Do you know what’s funny, though? Many of the same American-Jews who are so shocked and appalled this week about the intransigence and anti-pluralism of Israel’s right-wing government don’t seem to be nearly as vocal about those attributes when Israel is stomping on the claims of Palestinians. It is bad enough for right-wing Israelis to assert dominance over a religious site like the Western Wall. But isn’t it far worse for these same Israelis to build Jewish settlements east of the Green Line – in the very portion of the region that peacemakers want to set aside for a Palestinian state? How can we American Jews be outraged when we can’t pray together as men and women in front of our holy wall, but we’re no longer outraged when the Israeli government seems to have given up on the dream of a two-state solution? Or do we expect such a solution to include a Palestinian state that looks like a tiny piece of Swiss cheese? Is that Jewish justice?

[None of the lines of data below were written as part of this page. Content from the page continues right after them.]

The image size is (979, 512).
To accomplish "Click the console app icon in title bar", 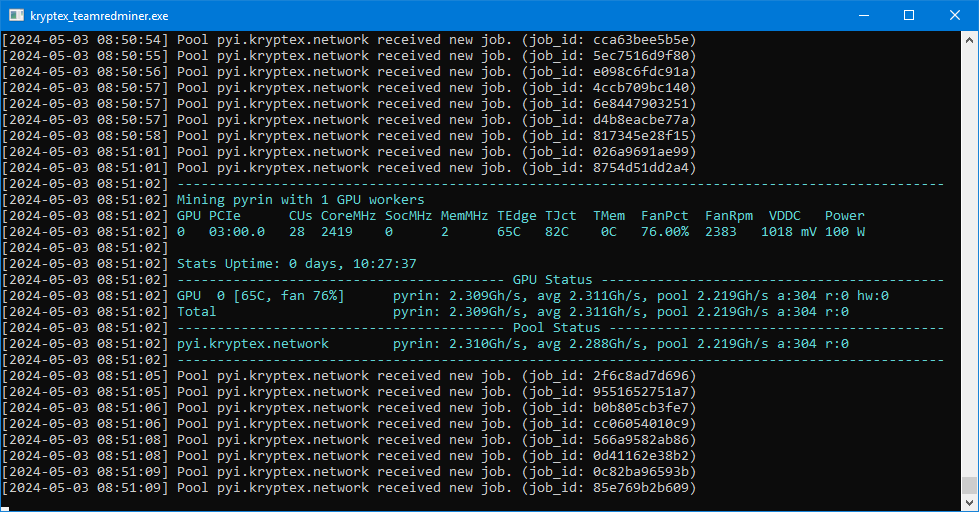I will click(x=15, y=15).
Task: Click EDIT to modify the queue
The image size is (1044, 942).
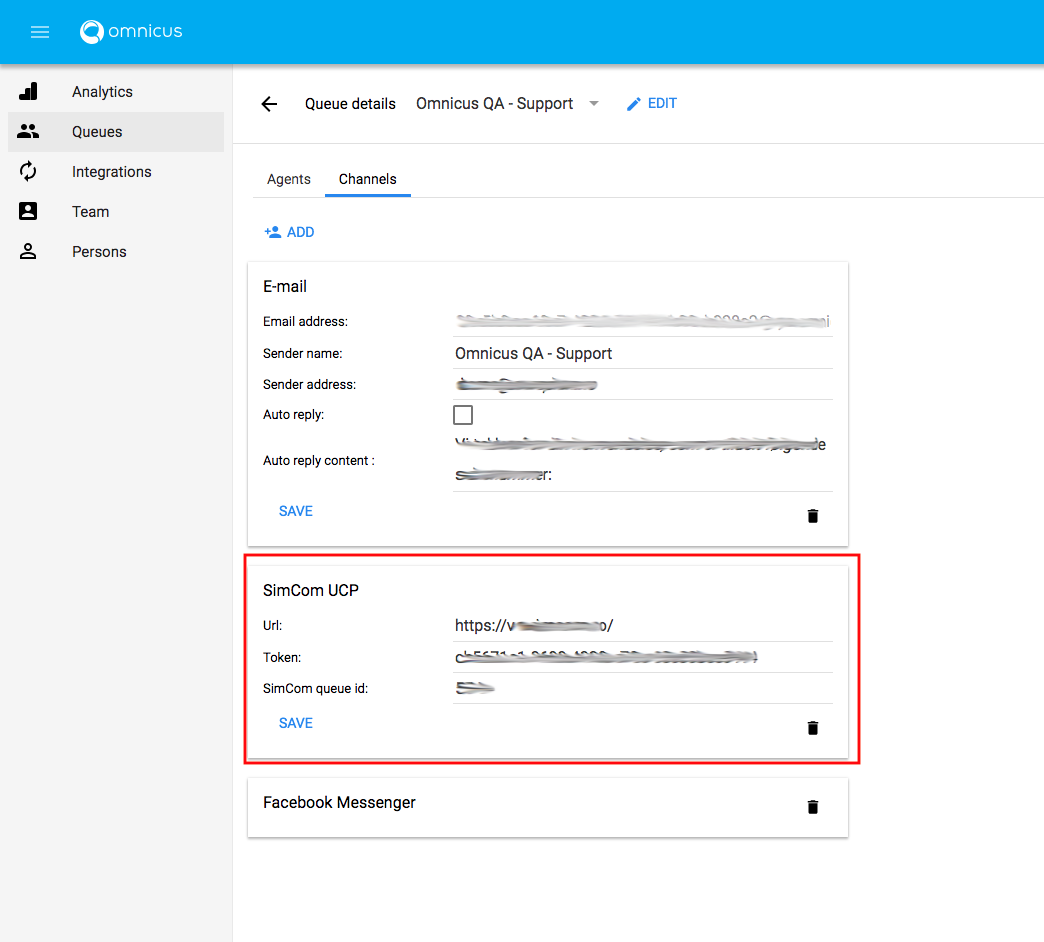Action: 651,104
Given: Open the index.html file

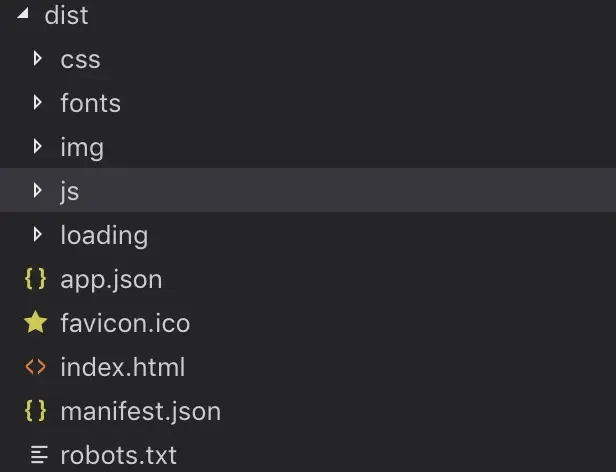Looking at the screenshot, I should pyautogui.click(x=123, y=367).
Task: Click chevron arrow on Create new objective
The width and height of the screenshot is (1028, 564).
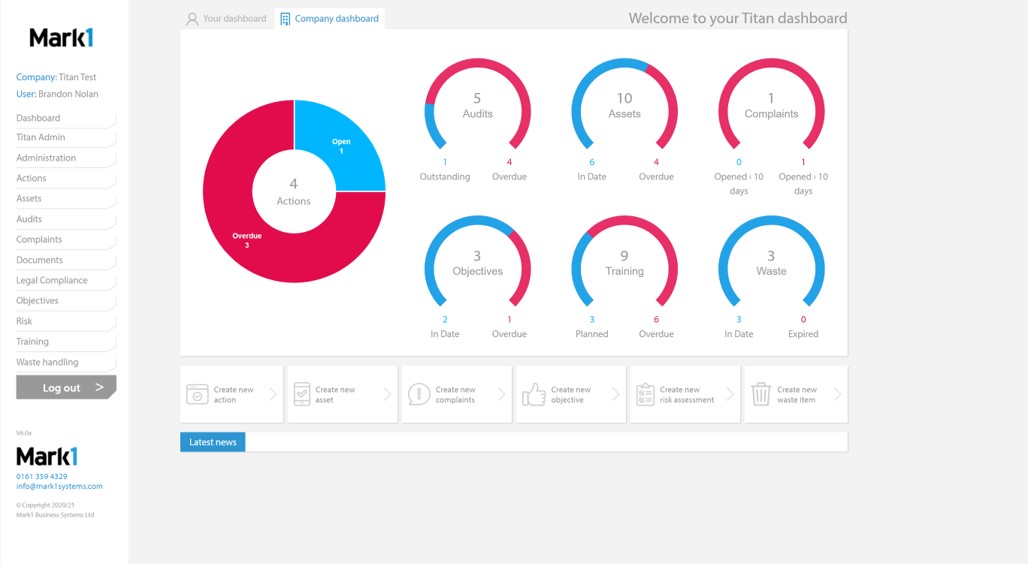Action: coord(615,394)
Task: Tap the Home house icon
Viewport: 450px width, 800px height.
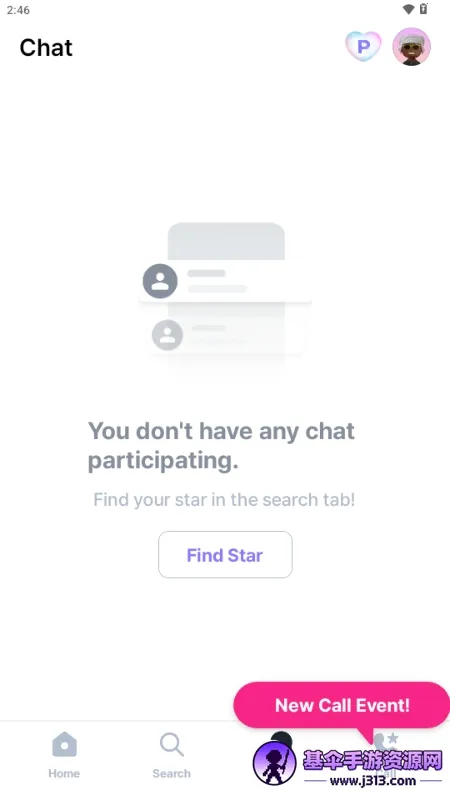Action: point(64,744)
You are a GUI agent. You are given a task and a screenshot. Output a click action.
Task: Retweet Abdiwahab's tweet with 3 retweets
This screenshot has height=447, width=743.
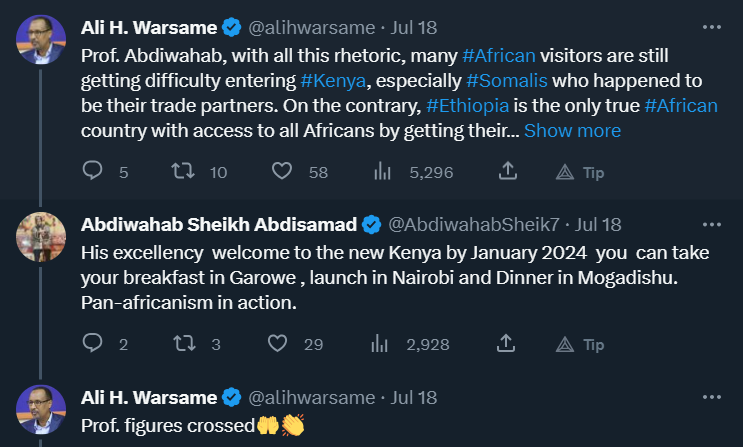coord(183,344)
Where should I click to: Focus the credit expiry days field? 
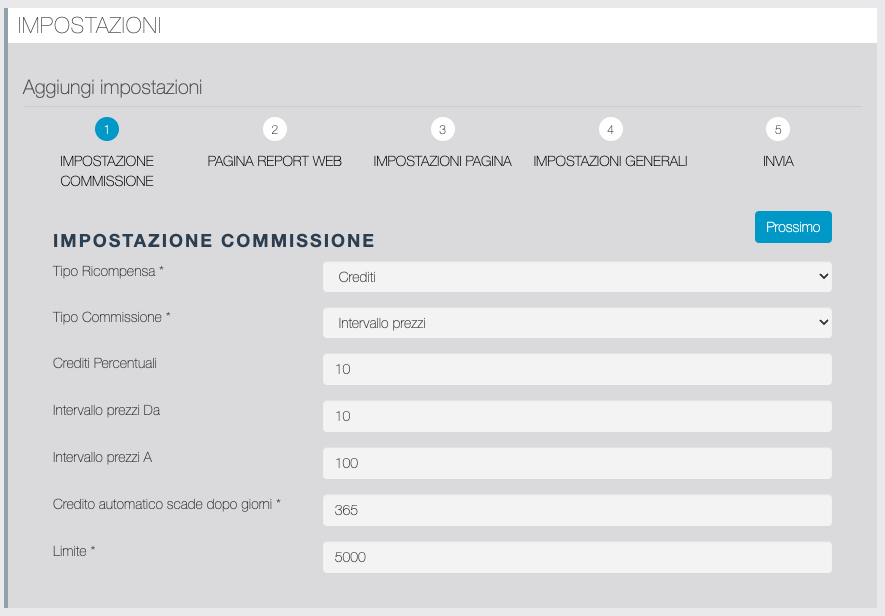577,510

There has been a lot of talk this past week criticizing Republicans in Congress who are invariably afraid to criticize the President about anything involving national policy (be it health care, climate change, or whatever), but are “shocked and appalled” when he dares to tweet disrespectfully about a female media celebrity. Well, I have the same impression when it comes to the American-Jewish community and its willingness to criticize Israel. If we American Jews are so free to bash Netanyahu and the Israeli Haredi when it comes to subjugating our right to pray as Jews, why do we tolerate the conduct of Netanyahu and Company when it comes to subjugating the Palestinians’ right to self-determination and autonomy? Personally, I would much rather be a progressive American-Jew who is forced to pray only with other men than a Palestinian who for decade after decade is living as a stateless person.
So, just as I can’t stand by and watch my Muslim cousins stay silent when it comes to the unwillingness of Palestinians to open their hearts to a Jewish State in the heart of the “Arab world,” nor can I watch my Jewish brothers and sisters settle the very land that must be given back to the Palestinians in order to make such a state possible. Being “Pro-Israel and Pro-Palestine” actually means being willing to criticize both. For me, as much as I would love to pray together with men and women in what is truly my favorite spot on earth (the area overlooking the Western Wall), I would much rather see Israel’s hard liners soften toward the Palestinians than soften toward American Jews. Trust me, we’ll be fine. Will Israel?